“Articles and instructions” for special commissioners were issued “concerning the embezzling and taking [away] of certain plate, jewels, ornaments, goods, and chattels of the late monastery of Stone ... whereupon as well William Smyth, late Prior of the said house, James Colyer, James Atkyn, Sampson Greswike, Geoffrey Walkeden, and Hugh Rathebone, and all such other persons as Thomas Woodall, bringer hereof, shall name, are to be examined.”[142] The specific charges are as follows, so far as they can be traced, for the document unfortunately exists in a fragmentary form only: “Whether Colyer received a shrine, four standing cups, and two silver salts; whether Atkyn received certain sheep and cattle since the said fourth day of February; whether Greswike since the fourth day of February hath of the said house ...,” and there the paper ends. February 4th was the day on which the Session of Parliament which had passed the Act of Dissolution had opened.

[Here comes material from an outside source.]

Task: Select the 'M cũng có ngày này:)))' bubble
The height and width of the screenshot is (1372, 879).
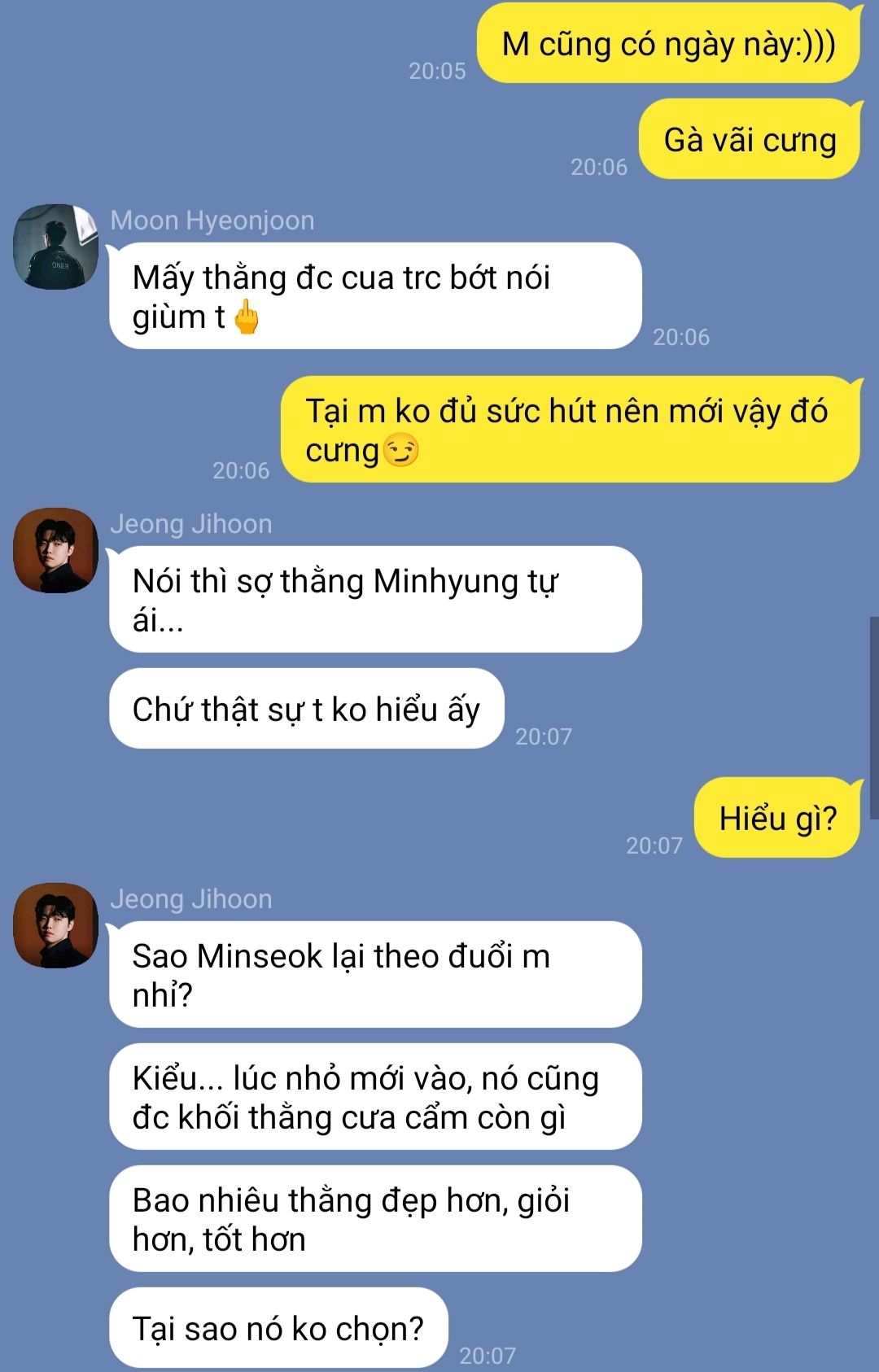Action: point(669,43)
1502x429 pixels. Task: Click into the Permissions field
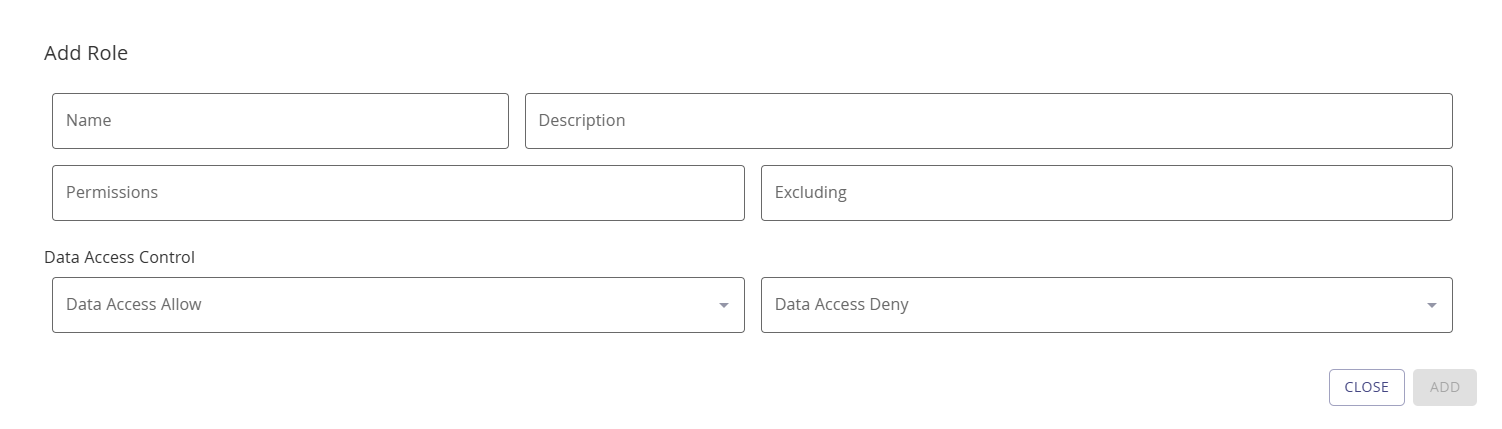coord(398,193)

In the Augmentation Accounts for 1538 we find “A parcel of £20 due from James Colyer for the surplus value of a shrine of silver-gilt mortgaged to him by the Prior of Stone, part of which was paid 5 of June, 30 Henry VIII, £13 6s. 8d.”[143] The Abbot of Dieulacres secured blank forms with the Convent seal before it was taken from him, and on these he subsequently made out ante-dated leases. Bishop Lee reported to Cromwell that the Prior of St. Thomas at Stafford was making “unreasonable waste,” which probably means that he had realized the uselessness of economy in the face of imminent dissolution.
The fines for continuance were exceedingly heavy and must have pressed very hardly on the houses which were called upon to raise such large sums. They appear to have been roughly calculated at a year’s income,[144] and no doubt they account in no small measure for the indebtedness which subsequently was charged against some of the houses.
Moreover, the officials looked for bribes and presents, and we may be sure they required to be well entertained when they visited the monasteries, to judge from their own large expenditure on “cates.”[145] The houses were impoverished by direct methods as well. Prior Richard, of St. Thomas’s, Stafford, was ordered to give the lease of a church at Audlem in Cheshire, belonging to the Priory, to a nominee of Cromwell’s. He protested against the unfairness, though he was unable to avoid compliance. “It is,” he says,[146] “in the occupation of five poor farmers there by lease,” but he had to give Cromwell’s nominee a fifty years’ lease in reversion, in consideration of Cromwell’s “goodness,” and the lessee was to pay six shillings and eightpence, whereas they could have had 40 marks from another. He adds that last Midsummer he paid Cromwell £60 and now sends £20 more.
The same policy of crippling the Abbeys was pursued even towards Burton, which did not come under the Act. On August 15th, 1538, the Abbot of Burton-on-Trent wrote to Cromwell[147]: “On the 12th of August I received the King’s letters and yours in favour of Mr. Robert Everest, one of the servers of the Chambers, for the tithe of the parsonage of Allstrye, Warwickshire. That tithe is so necessary for our house that we cannot do without it, and was appropriated under the broad seal of England because we had not corn sufficient for hospitality. You write that Sir Thomas Gresley, lately deceased, had it. But that is 34 years ago, and he only had it then because the Abbot was indebted to him.”
The following letter from the Abbot of Burton is addressed “to the Ryght Worshipful Maister Holcroft the Kynge comycyoner at Lenton delyver this:”[148]
“Mayster Holcroft I enterlye recomend me vnto you beseching God that I may once be able to surrendre vnto you condygne thanks for thys youre goodness wyche have dymynysshed parte of the charges wyche by yor (scored through) comyssyon you myght have put me to, And as touchyng youre request of this brother and the lame chylde, god wyllyng I shall so accomplysshe hyt as shall both please yor mastership & content the partyes beyng not only in this thyng but also in all other redy at my prynces comandement and to my small power shew yor mastershippe pleasure pryng you accordyng to yor w’tyng of good word and lawfull favor Thus oure lorde have yor mastershippe in his kepyng to his pleasure and youre comfort from Burton the xviiith day of Maye
“Yors assuryd
“Willm Abbot there.”
The friaries for some time were left to themselves. They were poor and had few inmates, and their houses were not settled in pleasant situations, with broad estates reaching “to my lord’s park pale.” They were, indeed, within or near the walls of the towns, and, consequently, were of little interest to the aristocracy.